WHAT YOU ARE ASKED TO DO: Begin at the line where "You are a GUI" appears and reproduce exactly every line through the end of the data below, both included, skipping pictures.

[Records excerpted from a collection]
Start of Block

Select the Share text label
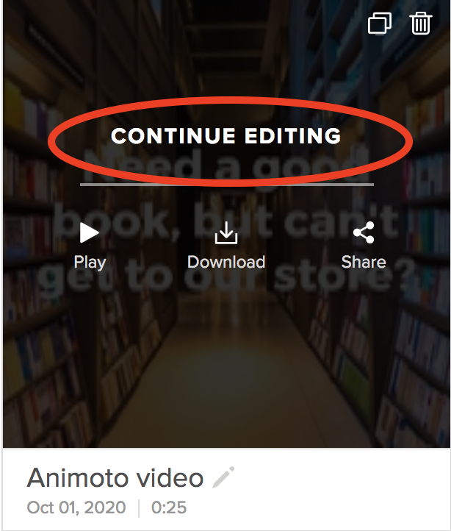The image size is (451, 531). coord(364,262)
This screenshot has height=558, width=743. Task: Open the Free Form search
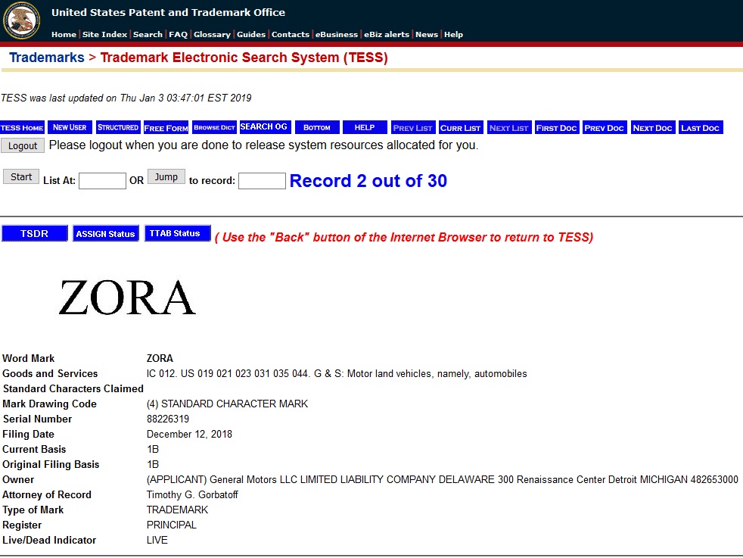[x=166, y=128]
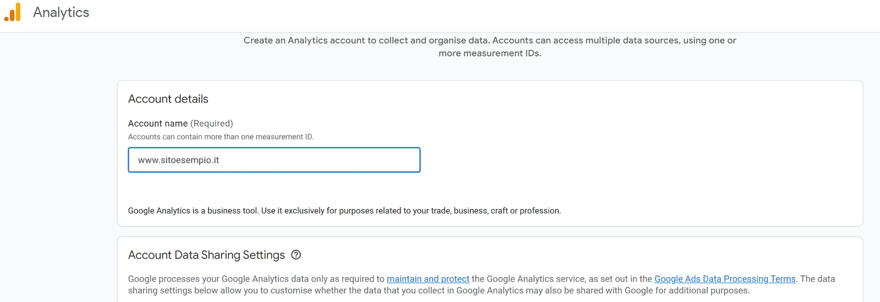Open Google Ads Data Processing Terms link
The height and width of the screenshot is (302, 880).
pyautogui.click(x=724, y=279)
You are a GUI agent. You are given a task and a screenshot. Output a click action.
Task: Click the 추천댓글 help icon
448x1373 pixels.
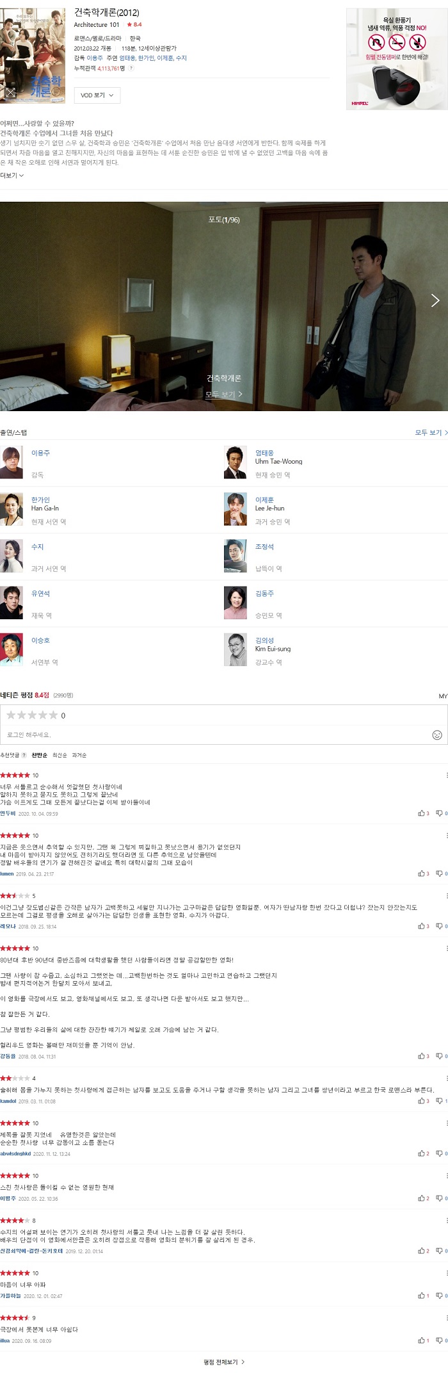24,756
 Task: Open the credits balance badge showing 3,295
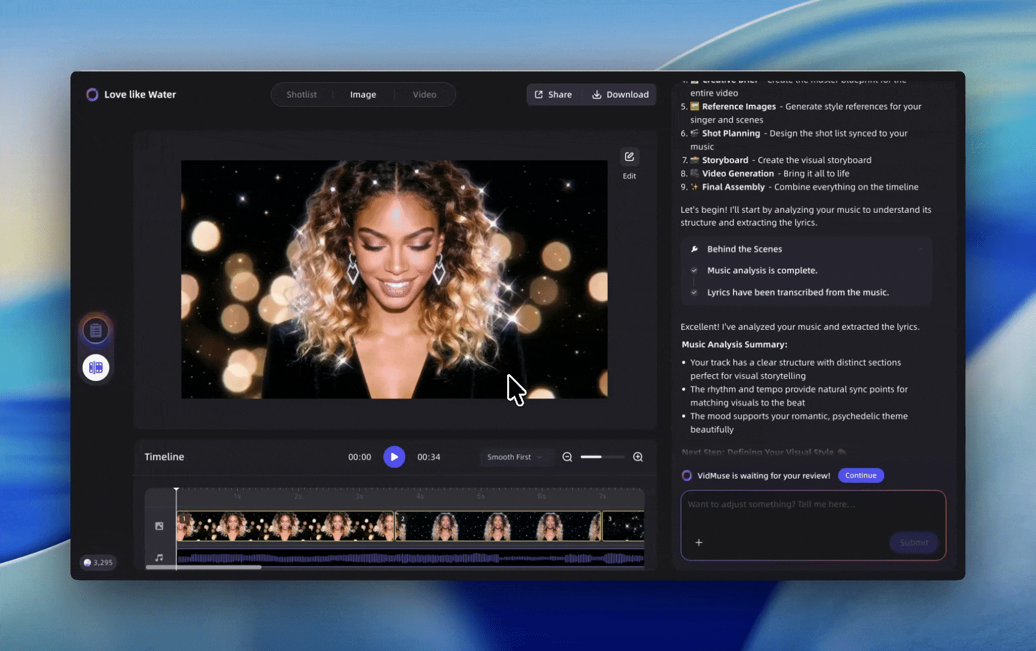pyautogui.click(x=98, y=562)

End of Block

EXERCISE RESULT:
You are a GUI agent. You are given a task and a screenshot. Output a click action.
Task: Click the 추천댓글 help icon
448x1373 pixels.
24,756
 Task: Open the credits balance badge showing 3,295
pyautogui.click(x=98, y=562)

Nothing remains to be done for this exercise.